My neighbour has guns.  Lots of guns. Lots and lots and lots of guns.  He has more guns than anybody.  He’s so obsessed with them that some of his children don’t have shoes and can’t visit a pediatrician when they’re sick, but that doesn’t stop him from buying more and more and more guns.
Having the most guns isn’t enough.  He doesn’t want anybody else to have them.  Oh, he has a few friends that he allows some guns as long as they’re always on his side, whatever that means, but  nobody else can have any.  He says guns are dangerous in the wrong hands.

A few years ago, he bullied his buddies into helping him raid a house down the block.  He said they had guns.  Turns out they didn’t, but now he’s got their house and isn’t sure what to do with it.

Some of the other neighbours want guns now.  Some of them want guns so they can acquire more houses, like he did, and some feel they need guns to protect themselves from the other people with guns.
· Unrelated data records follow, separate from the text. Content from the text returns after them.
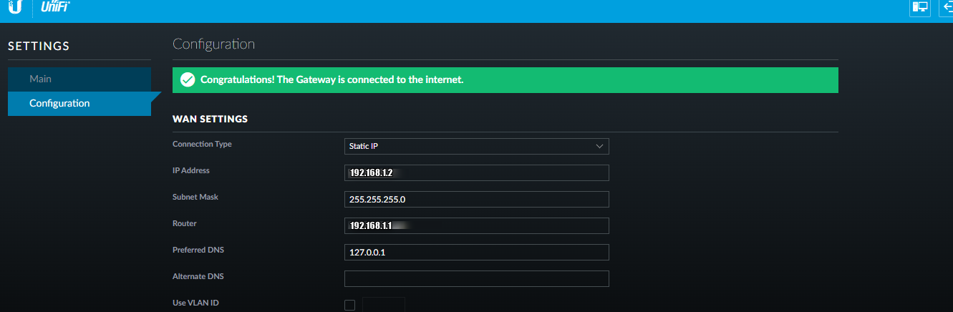Click into the Subnet Mask field
Screen dimensions: 953x312
[476, 199]
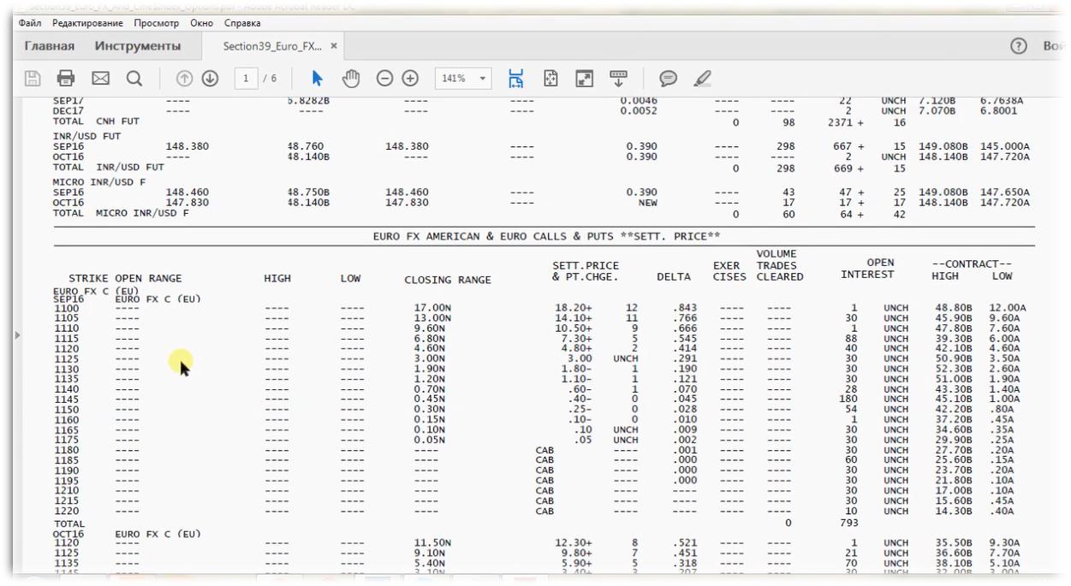This screenshot has height=586, width=1071.
Task: Activate the Hand pan tool
Action: (x=351, y=79)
My neighbour sits in the coffee shop and has earnest conversations with his fellow gun owners about how they can keep everybody else from acquiring these dangerous weapons.  They have decided to blow up some houses to prevent this, since the raiding thing didn’t work out very well last time.

  In none of these discussions have I heard anyone question why it’s a good thing for him to have guns and a bad thing for anyone else.  His entitlement is an unspoken assumption: he has more guns because he has more guns because he has more guns.

Lots of the neighbours would like to move, but there’s no place to go.